# In NY...boarding by way of Bus Tours????



## Soul06 (Dec 18, 2010)

I'm from NY and I don't have a car so I have looked up various companies offering Bus Tours to different mountains. I'm actually going on one next week Saturday via Emilio's to Okemo.
Looking up different locales I see the main ones are Blades, Emilios (and the partnered companies) and Island Tours. But one I found that I haven't heard anyone comment about yet is *Snowbirds Ski Tours*. They are the only ones I've seen that go to Killington. 

My question...Has anyone ever used them? How was your experience?


----------



## LuckyRVA (Jan 18, 2011)

Never used them. You should post this question in the NYC regional thread, maybe one of the guys there has experience with that company.


----------



## nodaysoff (Dec 4, 2008)

I've only used Emilios. Snowbirds facebook page seems to have some positive vibes on it tho, guess they can't be that bad:dunno:


----------



## tekniq33 (Mar 18, 2009)

Emilios and Homage (nybustrips.com)


----------



## KahWhyC (Nov 10, 2010)

Homage is cheaper if you like.


----------



## Soul06 (Dec 18, 2010)

Yeah I used Emilios yesterday going to Okemo. The store is the closest to my house and it was a good trip. Def will be using them again


----------



## tekniq33 (Mar 18, 2009)

Used OvrRide yesterday. Can't go wrong with them. Efficient and professionally run. Bagels and water in the morning, brews on the way home. Good crew of people and I will be using them again for sure (probably this week)


----------



## Soul06 (Dec 18, 2010)

tekniq33 said:


> Used OvrRide yesterday. Can't go wrong with them. Efficient and professionally run. Bagels and water in the morning, brews on the way home. Good crew of people and I will be using them again for sure (probably this week)

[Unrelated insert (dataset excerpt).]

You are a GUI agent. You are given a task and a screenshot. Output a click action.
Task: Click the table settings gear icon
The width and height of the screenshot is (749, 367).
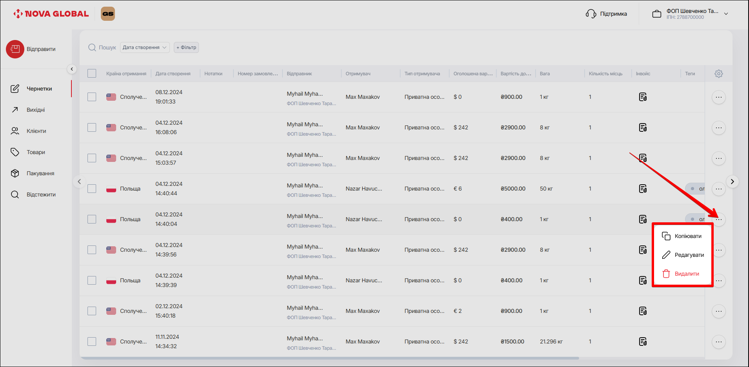(x=718, y=74)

Isn't OvrRide and Blades the same thing? I was just checking out there page


----------



## tekniq33 (Mar 18, 2009)

yes they are connected and 2 of their 4 pickups are at the blades stores. You can book through either


----------



## icfpny (Jan 20, 2011)

Homage (Brooklyn) does the cheapest trips that I've been able to find -- $59 to Hunter on a weekday, can't beat that. I haven't used them yet but likely will a couple times next week.


----------